# DIRECTIVE
Please format the entries below as a JSON list of strings, one string per line, leaving out blank lines.

# INFORMATION GIVEN
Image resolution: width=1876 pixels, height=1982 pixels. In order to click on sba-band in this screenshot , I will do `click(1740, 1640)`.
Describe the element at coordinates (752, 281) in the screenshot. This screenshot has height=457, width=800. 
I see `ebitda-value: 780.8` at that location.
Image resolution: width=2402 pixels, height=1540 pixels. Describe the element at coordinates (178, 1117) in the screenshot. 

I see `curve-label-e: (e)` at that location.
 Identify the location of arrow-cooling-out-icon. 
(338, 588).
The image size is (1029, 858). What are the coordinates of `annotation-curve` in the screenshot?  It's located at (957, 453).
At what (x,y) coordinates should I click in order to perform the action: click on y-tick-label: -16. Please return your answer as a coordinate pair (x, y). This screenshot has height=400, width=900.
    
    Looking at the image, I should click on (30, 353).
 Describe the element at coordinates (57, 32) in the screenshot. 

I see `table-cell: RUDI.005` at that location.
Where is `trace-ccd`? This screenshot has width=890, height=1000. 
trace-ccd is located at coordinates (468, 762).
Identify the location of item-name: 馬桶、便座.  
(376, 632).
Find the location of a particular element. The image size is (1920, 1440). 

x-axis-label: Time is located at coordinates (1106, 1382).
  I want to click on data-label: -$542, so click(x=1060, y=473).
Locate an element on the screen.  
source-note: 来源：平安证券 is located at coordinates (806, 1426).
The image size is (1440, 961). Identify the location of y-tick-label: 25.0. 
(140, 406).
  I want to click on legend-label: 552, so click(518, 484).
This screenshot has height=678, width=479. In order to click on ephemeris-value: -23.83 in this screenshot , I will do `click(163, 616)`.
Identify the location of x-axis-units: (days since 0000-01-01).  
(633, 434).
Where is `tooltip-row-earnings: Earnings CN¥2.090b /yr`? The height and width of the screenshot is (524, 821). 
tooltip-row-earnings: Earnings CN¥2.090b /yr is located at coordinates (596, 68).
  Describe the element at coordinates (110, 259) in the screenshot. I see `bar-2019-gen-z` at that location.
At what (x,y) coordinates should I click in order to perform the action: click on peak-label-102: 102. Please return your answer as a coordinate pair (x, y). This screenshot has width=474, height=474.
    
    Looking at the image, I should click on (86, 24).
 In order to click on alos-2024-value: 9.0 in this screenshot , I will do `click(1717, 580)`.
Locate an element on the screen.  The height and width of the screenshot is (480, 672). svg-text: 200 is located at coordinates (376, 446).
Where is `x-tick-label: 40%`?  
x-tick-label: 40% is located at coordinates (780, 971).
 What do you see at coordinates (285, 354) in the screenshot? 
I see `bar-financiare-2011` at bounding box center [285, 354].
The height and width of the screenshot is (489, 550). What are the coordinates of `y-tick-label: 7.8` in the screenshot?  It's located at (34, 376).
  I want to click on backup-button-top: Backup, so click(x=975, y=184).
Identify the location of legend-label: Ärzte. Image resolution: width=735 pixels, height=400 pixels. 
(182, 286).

# WRITTEN ANSWER
[
  "Image resolution: width=1876 pixels, height=1982 pixels. In order to click on sba-band in this screenshot , I will do `click(1740, 1640)`.",
  "Describe the element at coordinates (752, 281) in the screenshot. This screenshot has height=457, width=800. ",
  "I see `ebitda-value: 780.8` at that location.",
  "Image resolution: width=2402 pixels, height=1540 pixels. Describe the element at coordinates (178, 1117) in the screenshot. ",
  "I see `curve-label-e: (e)` at that location.",
  " Identify the location of arrow-cooling-out-icon. ",
  "(338, 588).",
  "The image size is (1029, 858). What are the coordinates of `annotation-curve` in the screenshot?  It's located at (957, 453).",
  "At what (x,y) coordinates should I click in order to perform the action: click on y-tick-label: -16. Please return your answer as a coordinate pair (x, y). This screenshot has height=400, width=900.",
  "    Looking at the image, I should click on (30, 353).",
  " Describe the element at coordinates (57, 32) in the screenshot. ",
  "I see `table-cell: RUDI.005` at that location.",
  "Where is `trace-ccd`? This screenshot has width=890, height=1000. ",
  "trace-ccd is located at coordinates (468, 762).",
  "Identify the location of item-name: 馬桶、便座.  ",
  "(376, 632).",
  "Find the location of a particular element. The image size is (1920, 1440). ",
  "x-axis-label: Time is located at coordinates (1106, 1382).",
  "  I want to click on data-label: -$542, so click(x=1060, y=473).",
  "Locate an element on the screen.  ",
  "source-note: 来源：平安证券 is located at coordinates (806, 1426).",
  "The image size is (1440, 961). Identify the location of y-tick-label: 25.0. ",
  "(140, 406).",
  "  I want to click on legend-label: 552, so click(518, 484).",
  "This screenshot has height=678, width=479. In order to click on ephemeris-value: -23.83 in this screenshot , I will do `click(163, 616)`.",
  "Identify the location of x-axis-units: (days since 0000-01-01).  ",
  "(633, 434).",
  "Where is `tooltip-row-earnings: Earnings CN¥2.090b /yr`? The height and width of the screenshot is (524, 821). ",
  "tooltip-row-earnings: Earnings CN¥2.090b /yr is located at coordinates (596, 68).",
  "  Describe the element at coordinates (110, 259) in the screenshot. I see `bar-2019-gen-z` at that location.",
  "At what (x,y) coordinates should I click in order to perform the action: click on peak-label-102: 102. Please return your answer as a coordinate pair (x, y). This screenshot has width=474, height=474.",
  "    Looking at the image, I should click on (86, 24).",
  " In order to click on alos-2024-value: 9.0 in this screenshot , I will do `click(1717, 580)`.",
  "Locate an element on the screen.  The height and width of the screenshot is (480, 672). svg-text: 200 is located at coordinates (376, 446).",
  "Where is `x-tick-label: 40%`?  ",
  "x-tick-label: 40% is located at coordinates (780, 971).",
  " What do you see at coordinates (285, 354) in the screenshot? ",
  "I see `bar-financiare-2011` at bounding box center [285, 354].",
  "The height and width of the screenshot is (489, 550). What are the coordinates of `y-tick-label: 7.8` in the screenshot?  It's located at (34, 376).",
  "  I want to click on backup-button-top: Backup, so click(x=975, y=184).",
  "Identify the location of legend-label: Ärzte. Image resolution: width=735 pixels, height=400 pixels. ",
  "(182, 286)."
]